--- Goal of the exercise ---
Filter the material below so that only lines containing "usage" remain.

--- Supplied records ---
_____

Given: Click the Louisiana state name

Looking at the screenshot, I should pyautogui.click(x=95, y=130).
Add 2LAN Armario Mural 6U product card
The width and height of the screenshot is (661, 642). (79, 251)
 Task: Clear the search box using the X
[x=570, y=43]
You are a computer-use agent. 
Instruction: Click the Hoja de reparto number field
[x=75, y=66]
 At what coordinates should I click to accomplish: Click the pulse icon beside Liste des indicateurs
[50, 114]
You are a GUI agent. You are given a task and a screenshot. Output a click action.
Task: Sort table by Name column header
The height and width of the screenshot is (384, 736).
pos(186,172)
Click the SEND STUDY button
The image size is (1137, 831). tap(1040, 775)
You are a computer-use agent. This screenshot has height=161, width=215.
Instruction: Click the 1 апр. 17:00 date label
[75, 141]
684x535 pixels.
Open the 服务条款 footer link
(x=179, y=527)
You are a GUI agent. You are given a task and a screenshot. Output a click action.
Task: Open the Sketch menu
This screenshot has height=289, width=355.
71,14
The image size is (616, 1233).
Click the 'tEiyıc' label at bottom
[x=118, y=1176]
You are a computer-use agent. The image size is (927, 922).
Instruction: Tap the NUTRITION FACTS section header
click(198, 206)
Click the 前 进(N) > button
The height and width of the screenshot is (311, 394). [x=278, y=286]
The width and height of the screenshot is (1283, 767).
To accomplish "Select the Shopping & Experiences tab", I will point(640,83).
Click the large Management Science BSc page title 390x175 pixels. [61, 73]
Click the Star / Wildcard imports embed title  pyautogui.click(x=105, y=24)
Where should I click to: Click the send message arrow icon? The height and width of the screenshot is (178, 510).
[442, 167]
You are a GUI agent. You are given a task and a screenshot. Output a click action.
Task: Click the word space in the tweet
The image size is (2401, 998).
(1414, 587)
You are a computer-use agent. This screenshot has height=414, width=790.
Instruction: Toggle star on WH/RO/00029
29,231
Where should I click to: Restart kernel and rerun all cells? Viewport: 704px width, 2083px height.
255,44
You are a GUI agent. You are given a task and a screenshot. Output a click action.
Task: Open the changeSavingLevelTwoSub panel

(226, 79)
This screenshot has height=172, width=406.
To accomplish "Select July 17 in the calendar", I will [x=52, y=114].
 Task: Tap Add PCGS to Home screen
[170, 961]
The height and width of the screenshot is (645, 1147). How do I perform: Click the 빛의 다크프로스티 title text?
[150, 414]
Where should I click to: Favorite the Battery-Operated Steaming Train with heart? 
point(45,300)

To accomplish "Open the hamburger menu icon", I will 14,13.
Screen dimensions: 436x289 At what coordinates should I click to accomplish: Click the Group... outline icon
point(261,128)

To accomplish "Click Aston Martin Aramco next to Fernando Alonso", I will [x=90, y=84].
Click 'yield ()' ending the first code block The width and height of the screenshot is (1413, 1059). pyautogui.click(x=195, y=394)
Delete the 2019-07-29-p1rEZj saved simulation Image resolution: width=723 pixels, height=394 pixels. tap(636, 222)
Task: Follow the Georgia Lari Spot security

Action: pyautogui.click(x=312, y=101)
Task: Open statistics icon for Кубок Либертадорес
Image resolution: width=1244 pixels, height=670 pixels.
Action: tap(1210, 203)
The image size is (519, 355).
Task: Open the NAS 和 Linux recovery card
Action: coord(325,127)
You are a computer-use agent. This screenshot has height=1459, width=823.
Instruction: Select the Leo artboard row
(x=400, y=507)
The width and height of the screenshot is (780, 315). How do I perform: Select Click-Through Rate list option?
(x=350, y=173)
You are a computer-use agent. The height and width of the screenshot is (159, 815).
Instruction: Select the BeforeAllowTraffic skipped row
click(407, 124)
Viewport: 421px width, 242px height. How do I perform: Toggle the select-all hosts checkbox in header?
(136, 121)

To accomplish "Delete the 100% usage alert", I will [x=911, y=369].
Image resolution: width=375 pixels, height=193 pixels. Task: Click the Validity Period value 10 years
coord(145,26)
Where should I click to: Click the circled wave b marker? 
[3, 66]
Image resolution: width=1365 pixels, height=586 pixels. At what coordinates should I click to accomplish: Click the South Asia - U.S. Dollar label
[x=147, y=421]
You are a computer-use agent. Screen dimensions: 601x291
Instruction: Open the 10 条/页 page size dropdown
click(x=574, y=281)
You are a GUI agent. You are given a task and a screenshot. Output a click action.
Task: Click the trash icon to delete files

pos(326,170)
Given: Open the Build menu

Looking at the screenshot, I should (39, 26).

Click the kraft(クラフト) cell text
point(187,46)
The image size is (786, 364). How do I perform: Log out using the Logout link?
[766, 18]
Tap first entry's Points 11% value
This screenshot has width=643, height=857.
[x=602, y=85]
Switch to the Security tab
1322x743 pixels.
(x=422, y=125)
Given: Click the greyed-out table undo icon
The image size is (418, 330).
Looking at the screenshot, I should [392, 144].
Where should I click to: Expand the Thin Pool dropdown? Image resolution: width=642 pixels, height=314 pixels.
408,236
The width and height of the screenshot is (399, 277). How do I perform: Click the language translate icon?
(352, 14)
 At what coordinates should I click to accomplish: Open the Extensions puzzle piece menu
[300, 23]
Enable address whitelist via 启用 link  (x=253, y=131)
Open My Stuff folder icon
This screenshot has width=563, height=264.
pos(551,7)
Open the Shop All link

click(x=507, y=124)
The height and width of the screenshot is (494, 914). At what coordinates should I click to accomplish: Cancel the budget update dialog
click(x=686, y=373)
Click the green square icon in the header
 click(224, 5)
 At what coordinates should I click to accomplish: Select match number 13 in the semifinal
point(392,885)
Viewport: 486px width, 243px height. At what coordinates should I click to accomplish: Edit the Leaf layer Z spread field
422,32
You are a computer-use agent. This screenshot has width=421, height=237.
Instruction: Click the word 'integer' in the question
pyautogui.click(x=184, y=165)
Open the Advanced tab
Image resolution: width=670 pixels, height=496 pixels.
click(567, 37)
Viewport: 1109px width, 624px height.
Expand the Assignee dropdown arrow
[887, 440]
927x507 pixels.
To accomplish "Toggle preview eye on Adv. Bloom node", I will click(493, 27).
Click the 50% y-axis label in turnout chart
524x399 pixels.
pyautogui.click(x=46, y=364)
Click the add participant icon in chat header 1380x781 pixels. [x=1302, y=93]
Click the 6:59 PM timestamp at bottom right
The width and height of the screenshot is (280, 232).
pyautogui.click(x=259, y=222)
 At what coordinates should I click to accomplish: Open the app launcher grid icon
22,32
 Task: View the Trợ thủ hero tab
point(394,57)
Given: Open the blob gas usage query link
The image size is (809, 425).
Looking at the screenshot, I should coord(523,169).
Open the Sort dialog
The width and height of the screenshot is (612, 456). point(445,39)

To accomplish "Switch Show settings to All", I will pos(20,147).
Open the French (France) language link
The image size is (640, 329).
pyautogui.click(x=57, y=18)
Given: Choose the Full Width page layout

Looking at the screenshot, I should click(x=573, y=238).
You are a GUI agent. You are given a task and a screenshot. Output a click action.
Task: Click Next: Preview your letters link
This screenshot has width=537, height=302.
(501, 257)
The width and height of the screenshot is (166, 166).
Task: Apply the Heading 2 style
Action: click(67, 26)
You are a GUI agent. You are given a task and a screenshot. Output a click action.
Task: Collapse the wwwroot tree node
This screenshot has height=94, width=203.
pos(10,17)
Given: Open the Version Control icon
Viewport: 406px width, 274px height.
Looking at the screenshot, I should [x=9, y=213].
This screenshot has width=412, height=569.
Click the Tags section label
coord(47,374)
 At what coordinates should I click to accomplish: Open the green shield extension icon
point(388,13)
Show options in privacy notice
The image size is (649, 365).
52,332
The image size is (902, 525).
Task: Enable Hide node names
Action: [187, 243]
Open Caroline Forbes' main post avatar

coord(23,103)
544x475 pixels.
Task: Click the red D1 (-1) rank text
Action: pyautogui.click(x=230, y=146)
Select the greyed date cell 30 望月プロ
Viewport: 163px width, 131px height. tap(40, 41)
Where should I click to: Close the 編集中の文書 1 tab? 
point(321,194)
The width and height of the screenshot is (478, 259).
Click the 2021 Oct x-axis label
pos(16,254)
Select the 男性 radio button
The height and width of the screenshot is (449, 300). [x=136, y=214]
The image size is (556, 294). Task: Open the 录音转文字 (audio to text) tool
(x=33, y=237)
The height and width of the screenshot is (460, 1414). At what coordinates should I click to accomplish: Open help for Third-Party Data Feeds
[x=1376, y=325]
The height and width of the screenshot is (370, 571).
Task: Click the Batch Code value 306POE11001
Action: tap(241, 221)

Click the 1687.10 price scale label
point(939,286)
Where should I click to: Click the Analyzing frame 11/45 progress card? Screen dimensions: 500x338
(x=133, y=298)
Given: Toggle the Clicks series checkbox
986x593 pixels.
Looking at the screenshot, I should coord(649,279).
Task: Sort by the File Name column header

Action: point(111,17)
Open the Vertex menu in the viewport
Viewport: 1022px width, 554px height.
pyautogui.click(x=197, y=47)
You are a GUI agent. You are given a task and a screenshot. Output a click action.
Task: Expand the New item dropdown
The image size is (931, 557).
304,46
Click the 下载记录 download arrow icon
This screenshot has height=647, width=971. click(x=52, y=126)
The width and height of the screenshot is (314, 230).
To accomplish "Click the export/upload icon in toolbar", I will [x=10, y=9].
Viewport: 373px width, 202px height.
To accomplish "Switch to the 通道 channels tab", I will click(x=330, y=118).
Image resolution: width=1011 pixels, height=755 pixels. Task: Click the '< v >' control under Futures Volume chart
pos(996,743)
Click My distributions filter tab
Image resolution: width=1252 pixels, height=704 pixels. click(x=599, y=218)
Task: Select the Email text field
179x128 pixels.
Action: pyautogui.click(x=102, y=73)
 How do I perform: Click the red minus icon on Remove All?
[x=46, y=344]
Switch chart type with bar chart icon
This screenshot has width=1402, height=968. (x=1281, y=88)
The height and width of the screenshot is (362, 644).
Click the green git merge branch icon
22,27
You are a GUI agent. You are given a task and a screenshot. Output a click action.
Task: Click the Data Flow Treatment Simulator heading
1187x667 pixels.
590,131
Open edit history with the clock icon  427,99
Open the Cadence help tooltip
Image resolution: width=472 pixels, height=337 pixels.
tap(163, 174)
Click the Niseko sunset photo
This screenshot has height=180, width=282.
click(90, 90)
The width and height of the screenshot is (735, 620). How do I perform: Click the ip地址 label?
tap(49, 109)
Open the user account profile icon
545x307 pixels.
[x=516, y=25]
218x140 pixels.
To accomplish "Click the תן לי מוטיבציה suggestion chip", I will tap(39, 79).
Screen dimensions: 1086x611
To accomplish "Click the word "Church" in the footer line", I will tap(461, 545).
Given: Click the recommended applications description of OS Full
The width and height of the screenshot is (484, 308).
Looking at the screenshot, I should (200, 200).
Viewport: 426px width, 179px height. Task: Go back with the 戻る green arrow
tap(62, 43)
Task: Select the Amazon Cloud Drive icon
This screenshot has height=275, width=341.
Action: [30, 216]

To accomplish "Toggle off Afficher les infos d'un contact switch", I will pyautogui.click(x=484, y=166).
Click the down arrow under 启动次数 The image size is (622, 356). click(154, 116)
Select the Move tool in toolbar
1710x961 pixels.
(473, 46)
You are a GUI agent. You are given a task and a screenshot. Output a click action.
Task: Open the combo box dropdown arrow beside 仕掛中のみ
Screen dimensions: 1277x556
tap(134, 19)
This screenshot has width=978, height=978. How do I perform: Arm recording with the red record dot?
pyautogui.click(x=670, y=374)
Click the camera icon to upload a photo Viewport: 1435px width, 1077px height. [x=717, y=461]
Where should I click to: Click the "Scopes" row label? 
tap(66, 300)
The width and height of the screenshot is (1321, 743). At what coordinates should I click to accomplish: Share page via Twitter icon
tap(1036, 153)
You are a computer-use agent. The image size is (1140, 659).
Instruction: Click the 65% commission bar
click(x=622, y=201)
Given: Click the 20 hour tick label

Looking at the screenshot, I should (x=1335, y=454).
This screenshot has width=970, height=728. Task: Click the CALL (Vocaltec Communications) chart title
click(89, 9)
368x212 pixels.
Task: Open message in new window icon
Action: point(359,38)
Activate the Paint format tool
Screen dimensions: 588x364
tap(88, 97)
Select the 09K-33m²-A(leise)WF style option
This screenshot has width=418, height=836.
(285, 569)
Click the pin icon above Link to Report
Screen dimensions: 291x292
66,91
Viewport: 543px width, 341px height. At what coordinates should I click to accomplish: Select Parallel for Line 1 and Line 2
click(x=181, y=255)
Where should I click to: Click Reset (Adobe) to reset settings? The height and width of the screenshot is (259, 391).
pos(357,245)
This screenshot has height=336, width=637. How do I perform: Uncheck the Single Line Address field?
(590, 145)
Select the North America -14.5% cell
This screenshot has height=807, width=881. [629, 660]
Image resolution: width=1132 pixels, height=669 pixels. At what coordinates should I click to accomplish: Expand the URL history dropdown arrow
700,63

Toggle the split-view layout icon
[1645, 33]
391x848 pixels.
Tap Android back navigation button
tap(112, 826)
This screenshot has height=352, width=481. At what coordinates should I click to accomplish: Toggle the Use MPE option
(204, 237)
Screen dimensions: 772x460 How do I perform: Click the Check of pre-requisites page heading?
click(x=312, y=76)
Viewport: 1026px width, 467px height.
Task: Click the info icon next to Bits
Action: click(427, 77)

_____

--- Reply ---
To accomplish "Delete the 100% usage alert", I will [x=911, y=369].
Given: Open the blob gas usage query link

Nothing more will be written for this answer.